TASK STATEMENT:
Reproduce the data word for word, keeping every line complete.

Stored data:
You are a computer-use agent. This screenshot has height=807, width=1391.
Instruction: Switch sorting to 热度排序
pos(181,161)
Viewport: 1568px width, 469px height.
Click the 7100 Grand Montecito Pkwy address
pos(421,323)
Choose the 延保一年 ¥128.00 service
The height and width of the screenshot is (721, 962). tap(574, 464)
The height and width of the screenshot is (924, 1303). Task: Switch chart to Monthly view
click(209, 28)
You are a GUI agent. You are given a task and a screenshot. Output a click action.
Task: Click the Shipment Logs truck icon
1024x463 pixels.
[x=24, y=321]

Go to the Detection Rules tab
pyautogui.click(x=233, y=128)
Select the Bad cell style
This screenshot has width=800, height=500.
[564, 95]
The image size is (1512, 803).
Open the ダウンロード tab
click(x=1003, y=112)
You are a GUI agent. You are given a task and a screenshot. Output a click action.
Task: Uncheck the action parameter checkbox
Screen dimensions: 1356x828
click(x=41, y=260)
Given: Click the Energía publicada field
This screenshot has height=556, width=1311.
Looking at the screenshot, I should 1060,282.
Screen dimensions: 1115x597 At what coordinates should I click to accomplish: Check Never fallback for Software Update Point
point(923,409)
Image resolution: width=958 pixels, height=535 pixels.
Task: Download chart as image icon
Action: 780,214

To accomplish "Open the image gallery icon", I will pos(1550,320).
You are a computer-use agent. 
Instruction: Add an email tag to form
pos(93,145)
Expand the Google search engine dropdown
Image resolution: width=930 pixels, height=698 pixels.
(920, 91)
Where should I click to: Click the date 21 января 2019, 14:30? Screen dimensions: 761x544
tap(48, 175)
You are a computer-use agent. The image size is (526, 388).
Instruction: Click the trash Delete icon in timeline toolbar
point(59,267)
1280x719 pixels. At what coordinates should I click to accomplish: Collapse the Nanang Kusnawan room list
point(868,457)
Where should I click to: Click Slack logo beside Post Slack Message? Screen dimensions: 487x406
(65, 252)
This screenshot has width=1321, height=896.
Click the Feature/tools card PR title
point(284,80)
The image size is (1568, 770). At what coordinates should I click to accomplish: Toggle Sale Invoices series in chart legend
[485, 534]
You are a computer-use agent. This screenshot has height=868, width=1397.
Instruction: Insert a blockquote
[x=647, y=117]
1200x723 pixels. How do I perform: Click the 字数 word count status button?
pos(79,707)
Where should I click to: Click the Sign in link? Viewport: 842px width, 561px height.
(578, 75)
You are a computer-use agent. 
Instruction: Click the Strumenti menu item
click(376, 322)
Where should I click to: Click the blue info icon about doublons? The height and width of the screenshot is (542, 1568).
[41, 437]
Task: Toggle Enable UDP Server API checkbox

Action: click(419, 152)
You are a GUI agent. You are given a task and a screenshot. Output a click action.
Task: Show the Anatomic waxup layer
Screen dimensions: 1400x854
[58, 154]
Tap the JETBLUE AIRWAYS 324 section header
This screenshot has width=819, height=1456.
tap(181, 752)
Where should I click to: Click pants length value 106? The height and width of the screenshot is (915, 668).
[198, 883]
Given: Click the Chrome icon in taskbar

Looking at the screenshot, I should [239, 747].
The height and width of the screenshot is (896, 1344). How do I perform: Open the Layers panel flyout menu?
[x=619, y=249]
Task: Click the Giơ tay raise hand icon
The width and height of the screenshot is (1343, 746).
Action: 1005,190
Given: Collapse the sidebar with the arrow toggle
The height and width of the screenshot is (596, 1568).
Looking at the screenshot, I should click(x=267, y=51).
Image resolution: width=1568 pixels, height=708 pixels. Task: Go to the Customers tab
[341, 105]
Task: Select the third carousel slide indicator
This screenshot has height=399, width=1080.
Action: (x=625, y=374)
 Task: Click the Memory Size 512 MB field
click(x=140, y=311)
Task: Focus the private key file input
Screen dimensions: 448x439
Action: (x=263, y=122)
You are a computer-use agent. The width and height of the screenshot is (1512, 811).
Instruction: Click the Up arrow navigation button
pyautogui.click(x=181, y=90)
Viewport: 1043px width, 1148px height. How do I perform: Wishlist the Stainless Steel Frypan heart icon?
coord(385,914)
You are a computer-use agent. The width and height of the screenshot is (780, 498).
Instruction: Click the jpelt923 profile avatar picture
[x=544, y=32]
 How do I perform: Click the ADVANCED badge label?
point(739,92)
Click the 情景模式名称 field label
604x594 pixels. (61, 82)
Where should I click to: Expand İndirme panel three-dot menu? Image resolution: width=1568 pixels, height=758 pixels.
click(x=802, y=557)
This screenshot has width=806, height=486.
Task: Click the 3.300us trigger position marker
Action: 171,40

EXERCISE SOLUTION:
You are a computer-use agent. This screenshot has height=807, width=1391.
Instruction: Switch sorting to 热度排序
pos(181,161)
Viewport: 1568px width, 469px height.
Click the 7100 Grand Montecito Pkwy address
pos(421,323)
Choose the 延保一年 ¥128.00 service
The height and width of the screenshot is (721, 962). tap(574, 464)
The height and width of the screenshot is (924, 1303). Task: Switch chart to Monthly view
click(209, 28)
You are a GUI agent. You are given a task and a screenshot. Output a click action.
Task: Click the Shipment Logs truck icon
1024x463 pixels.
[x=24, y=321]

Go to the Detection Rules tab
pyautogui.click(x=233, y=128)
Select the Bad cell style
This screenshot has width=800, height=500.
[564, 95]
The image size is (1512, 803).
Open the ダウンロード tab
click(x=1003, y=112)
You are a GUI agent. You are given a task and a screenshot. Output a click action.
Task: Uncheck the action parameter checkbox
Screen dimensions: 1356x828
click(x=41, y=260)
Given: Click the Energía publicada field
This screenshot has height=556, width=1311.
Looking at the screenshot, I should 1060,282.
Screen dimensions: 1115x597 At what coordinates should I click to accomplish: Check Never fallback for Software Update Point
point(923,409)
Image resolution: width=958 pixels, height=535 pixels.
Task: Download chart as image icon
Action: 780,214

To accomplish "Open the image gallery icon", I will pos(1550,320).
You are a computer-use agent. 
Instruction: Add an email tag to form
pos(93,145)
Expand the Google search engine dropdown
Image resolution: width=930 pixels, height=698 pixels.
(920, 91)
Where should I click to: Click the date 21 января 2019, 14:30? Screen dimensions: 761x544
tap(48, 175)
You are a computer-use agent. The image size is (526, 388).
Instruction: Click the trash Delete icon in timeline toolbar
point(59,267)
1280x719 pixels. At what coordinates should I click to accomplish: Collapse the Nanang Kusnawan room list
point(868,457)
Where should I click to: Click Slack logo beside Post Slack Message? Screen dimensions: 487x406
(65, 252)
This screenshot has width=1321, height=896.
Click the Feature/tools card PR title
point(284,80)
The image size is (1568, 770). At what coordinates should I click to accomplish: Toggle Sale Invoices series in chart legend
[485, 534]
You are a computer-use agent. This screenshot has height=868, width=1397.
Instruction: Insert a blockquote
[x=647, y=117]
1200x723 pixels. How do I perform: Click the 字数 word count status button?
pos(79,707)
Where should I click to: Click the Sign in link? Viewport: 842px width, 561px height.
(578, 75)
You are a computer-use agent. 
Instruction: Click the Strumenti menu item
click(376, 322)
Where should I click to: Click the blue info icon about doublons? The height and width of the screenshot is (542, 1568).
[41, 437]
Task: Toggle Enable UDP Server API checkbox

Action: click(419, 152)
You are a GUI agent. You are given a task and a screenshot. Output a click action.
Task: Show the Anatomic waxup layer
Screen dimensions: 1400x854
[58, 154]
Tap the JETBLUE AIRWAYS 324 section header
This screenshot has width=819, height=1456.
tap(181, 752)
Where should I click to: Click pants length value 106? The height and width of the screenshot is (915, 668).
[198, 883]
Given: Click the Chrome icon in taskbar

Looking at the screenshot, I should [239, 747].
The height and width of the screenshot is (896, 1344). How do I perform: Open the Layers panel flyout menu?
[x=619, y=249]
Task: Click the Giơ tay raise hand icon
The width and height of the screenshot is (1343, 746).
Action: 1005,190
Given: Collapse the sidebar with the arrow toggle
The height and width of the screenshot is (596, 1568).
Looking at the screenshot, I should click(x=267, y=51).
Image resolution: width=1568 pixels, height=708 pixels. Task: Go to the Customers tab
[341, 105]
Task: Select the third carousel slide indicator
This screenshot has height=399, width=1080.
Action: (x=625, y=374)
 Task: Click the Memory Size 512 MB field
click(x=140, y=311)
Task: Focus the private key file input
Screen dimensions: 448x439
Action: (x=263, y=122)
You are a computer-use agent. The width and height of the screenshot is (1512, 811).
Instruction: Click the Up arrow navigation button
pyautogui.click(x=181, y=90)
Viewport: 1043px width, 1148px height. How do I perform: Wishlist the Stainless Steel Frypan heart icon?
coord(385,914)
You are a computer-use agent. The width and height of the screenshot is (780, 498).
Instruction: Click the jpelt923 profile avatar picture
[x=544, y=32]
 How do I perform: Click the ADVANCED badge label?
point(739,92)
Click the 情景模式名称 field label
604x594 pixels. (61, 82)
Where should I click to: Expand İndirme panel three-dot menu? Image resolution: width=1568 pixels, height=758 pixels.
click(x=802, y=557)
This screenshot has width=806, height=486.
Task: Click the 3.300us trigger position marker
Action: 171,40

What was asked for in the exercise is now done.